This month, Mexico City hosts its an annual design festival 'Abierto Mexicano de Diseño Festival.' The festival aims to encourage high quality design in public spaces. This year, in the centre of the city’s Zócalo Square, design duo Morag Myersough and Luke Morgan have designed a landmark camera obscura installation named Ways of Seeing. Based on this year’s theme 'Solutions,' the artists wanted to give people a refreshing perspective on how they look, see and think about things. The front of the installation reads 'Mirar Y Ver' translating as 'Look and See' in English. It encourages people to enter the installation whilst also making an underlying statement about the difference between looking and seeing.
Scaffolding, fixed with swings to play on, stages the bright and bold wooden structure. Once you’ve climbed the stairs, there is a raised platform that allows visitors to view the city from an unseen perspective. In the centre of the installation, through a dark portal, you are guided into the life-sized camera obscura which creates an optical upside-down world of the outside environment. The obscura is an ancient process that involves no modern technology and relies on a dark space and a small pin hole to allow light inside.

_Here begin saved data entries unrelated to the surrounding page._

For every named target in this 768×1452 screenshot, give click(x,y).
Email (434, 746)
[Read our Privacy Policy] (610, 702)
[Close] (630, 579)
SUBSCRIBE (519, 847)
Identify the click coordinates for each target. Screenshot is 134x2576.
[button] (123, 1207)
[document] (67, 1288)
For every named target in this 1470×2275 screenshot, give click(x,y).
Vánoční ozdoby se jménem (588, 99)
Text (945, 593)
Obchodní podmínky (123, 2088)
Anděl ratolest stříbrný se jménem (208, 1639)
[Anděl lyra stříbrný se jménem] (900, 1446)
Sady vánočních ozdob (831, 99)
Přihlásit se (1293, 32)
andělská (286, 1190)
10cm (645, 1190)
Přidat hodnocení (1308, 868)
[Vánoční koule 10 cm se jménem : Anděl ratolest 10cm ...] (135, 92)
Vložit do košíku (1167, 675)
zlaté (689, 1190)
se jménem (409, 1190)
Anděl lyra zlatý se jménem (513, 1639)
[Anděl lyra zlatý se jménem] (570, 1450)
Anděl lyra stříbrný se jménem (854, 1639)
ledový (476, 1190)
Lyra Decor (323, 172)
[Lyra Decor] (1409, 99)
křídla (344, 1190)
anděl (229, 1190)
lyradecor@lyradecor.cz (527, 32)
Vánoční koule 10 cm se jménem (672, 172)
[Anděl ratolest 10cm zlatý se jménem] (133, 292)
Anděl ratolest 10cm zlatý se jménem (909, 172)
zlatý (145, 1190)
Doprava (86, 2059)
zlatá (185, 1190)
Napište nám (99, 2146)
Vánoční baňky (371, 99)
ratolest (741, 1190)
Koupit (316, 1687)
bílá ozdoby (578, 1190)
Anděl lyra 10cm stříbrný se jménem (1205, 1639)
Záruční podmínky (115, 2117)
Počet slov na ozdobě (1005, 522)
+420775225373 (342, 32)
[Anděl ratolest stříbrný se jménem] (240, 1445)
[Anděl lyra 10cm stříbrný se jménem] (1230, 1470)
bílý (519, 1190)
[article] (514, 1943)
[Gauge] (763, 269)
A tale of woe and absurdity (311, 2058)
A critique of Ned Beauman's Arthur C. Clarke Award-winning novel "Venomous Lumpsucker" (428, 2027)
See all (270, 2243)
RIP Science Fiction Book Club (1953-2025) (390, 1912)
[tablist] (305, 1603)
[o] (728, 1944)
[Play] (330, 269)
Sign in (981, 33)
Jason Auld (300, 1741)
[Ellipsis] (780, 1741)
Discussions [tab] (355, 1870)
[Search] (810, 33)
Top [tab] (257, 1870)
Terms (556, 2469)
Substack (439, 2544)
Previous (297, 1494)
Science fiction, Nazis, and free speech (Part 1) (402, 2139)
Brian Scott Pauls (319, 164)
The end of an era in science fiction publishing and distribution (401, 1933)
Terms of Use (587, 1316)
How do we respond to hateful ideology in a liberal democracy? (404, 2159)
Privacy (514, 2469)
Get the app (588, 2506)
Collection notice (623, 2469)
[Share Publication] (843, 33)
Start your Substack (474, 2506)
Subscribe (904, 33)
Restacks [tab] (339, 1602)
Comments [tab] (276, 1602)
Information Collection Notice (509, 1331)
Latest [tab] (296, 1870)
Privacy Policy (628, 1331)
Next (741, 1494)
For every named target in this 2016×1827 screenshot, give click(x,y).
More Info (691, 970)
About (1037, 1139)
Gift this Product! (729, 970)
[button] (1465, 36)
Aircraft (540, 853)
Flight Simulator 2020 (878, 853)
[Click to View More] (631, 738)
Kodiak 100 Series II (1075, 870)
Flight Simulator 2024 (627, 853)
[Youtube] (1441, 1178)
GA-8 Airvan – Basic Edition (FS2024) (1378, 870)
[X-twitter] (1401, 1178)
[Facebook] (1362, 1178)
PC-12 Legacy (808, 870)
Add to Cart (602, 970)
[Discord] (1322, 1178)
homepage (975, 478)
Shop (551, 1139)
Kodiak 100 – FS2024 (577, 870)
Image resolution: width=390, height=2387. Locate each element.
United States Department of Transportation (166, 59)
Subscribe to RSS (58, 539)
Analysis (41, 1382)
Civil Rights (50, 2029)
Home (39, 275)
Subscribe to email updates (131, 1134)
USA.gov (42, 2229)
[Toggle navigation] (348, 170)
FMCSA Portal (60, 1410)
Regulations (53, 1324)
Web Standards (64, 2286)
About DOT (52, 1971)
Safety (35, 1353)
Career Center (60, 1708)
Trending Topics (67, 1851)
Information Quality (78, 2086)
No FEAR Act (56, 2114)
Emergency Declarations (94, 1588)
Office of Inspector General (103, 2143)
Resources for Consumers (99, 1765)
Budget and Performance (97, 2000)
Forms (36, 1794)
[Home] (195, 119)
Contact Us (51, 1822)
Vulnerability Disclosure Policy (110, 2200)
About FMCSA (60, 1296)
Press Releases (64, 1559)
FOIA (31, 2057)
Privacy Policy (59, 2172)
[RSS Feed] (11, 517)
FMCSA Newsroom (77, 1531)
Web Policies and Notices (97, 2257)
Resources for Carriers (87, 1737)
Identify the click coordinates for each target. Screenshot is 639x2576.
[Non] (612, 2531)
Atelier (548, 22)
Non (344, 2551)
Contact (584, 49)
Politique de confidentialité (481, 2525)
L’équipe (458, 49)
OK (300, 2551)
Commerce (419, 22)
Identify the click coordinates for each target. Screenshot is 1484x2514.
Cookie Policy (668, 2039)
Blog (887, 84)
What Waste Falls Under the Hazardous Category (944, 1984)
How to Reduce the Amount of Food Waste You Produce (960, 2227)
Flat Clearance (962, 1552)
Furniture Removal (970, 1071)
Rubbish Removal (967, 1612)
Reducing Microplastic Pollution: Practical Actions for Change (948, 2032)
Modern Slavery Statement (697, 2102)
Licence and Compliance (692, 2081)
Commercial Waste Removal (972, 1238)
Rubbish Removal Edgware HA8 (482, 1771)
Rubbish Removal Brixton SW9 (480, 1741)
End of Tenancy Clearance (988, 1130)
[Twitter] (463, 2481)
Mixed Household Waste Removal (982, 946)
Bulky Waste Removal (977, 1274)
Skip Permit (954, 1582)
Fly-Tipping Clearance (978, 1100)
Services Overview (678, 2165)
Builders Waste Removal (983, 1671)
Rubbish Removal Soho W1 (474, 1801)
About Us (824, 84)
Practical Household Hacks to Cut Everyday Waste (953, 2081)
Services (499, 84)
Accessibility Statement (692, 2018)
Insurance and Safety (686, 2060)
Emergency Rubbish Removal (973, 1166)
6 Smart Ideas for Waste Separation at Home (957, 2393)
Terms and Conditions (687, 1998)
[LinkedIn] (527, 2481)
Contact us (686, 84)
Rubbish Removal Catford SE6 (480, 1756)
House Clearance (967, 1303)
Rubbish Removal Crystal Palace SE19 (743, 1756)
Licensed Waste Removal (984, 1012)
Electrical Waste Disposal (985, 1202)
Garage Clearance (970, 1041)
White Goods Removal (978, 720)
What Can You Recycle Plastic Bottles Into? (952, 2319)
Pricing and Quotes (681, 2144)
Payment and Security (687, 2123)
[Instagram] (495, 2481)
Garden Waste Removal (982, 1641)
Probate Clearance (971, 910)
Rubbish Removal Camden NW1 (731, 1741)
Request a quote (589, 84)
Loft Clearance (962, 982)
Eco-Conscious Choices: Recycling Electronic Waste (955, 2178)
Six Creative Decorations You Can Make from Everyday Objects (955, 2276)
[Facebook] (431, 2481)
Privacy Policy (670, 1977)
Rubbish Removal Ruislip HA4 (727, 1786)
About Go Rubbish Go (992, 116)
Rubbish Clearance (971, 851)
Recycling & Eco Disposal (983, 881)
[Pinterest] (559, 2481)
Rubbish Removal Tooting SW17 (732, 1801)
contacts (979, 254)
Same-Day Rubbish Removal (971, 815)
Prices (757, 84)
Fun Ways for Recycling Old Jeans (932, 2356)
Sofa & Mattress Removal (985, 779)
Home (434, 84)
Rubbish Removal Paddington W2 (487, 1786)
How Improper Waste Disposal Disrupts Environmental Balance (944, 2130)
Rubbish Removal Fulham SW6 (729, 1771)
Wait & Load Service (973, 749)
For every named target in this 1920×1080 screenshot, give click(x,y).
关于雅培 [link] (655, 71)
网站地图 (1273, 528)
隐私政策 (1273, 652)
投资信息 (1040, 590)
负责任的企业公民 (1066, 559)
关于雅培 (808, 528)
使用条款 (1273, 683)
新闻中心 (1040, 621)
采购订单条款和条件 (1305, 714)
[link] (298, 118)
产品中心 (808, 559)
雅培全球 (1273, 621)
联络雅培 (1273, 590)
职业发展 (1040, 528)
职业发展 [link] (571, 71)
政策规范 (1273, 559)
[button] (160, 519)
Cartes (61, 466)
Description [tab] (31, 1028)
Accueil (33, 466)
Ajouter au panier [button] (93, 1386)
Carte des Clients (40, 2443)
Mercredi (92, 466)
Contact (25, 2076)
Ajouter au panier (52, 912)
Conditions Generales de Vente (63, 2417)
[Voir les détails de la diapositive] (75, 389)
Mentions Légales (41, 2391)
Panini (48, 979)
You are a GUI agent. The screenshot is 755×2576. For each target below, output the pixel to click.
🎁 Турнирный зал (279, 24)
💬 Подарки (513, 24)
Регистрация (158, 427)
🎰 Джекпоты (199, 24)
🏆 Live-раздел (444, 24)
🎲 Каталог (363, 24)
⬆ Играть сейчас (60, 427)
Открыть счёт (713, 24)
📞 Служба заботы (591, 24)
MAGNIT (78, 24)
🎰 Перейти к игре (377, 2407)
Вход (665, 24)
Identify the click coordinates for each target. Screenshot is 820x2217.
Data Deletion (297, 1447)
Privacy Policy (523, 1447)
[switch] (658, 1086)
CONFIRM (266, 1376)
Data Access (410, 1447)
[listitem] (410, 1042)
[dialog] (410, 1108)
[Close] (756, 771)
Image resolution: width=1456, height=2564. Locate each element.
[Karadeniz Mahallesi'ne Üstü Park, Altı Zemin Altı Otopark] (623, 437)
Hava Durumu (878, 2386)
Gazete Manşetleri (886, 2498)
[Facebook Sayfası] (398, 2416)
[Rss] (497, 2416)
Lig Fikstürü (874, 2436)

According to Morag, “the camera obscura scene from the 1946 film 'A Matter of Life and Death' by Powell and Pressburger had been embedded in my brain since I saw it as a child. When I revisited the film I realise I had no memory of the rest of the film only this single scene which I recall amazed me and ever since then I have been fascinated with the simplicity of the camera obscura, that it was almost like magic.”
The beautiful geometric project lit up central Mexico for five days during late October 2015.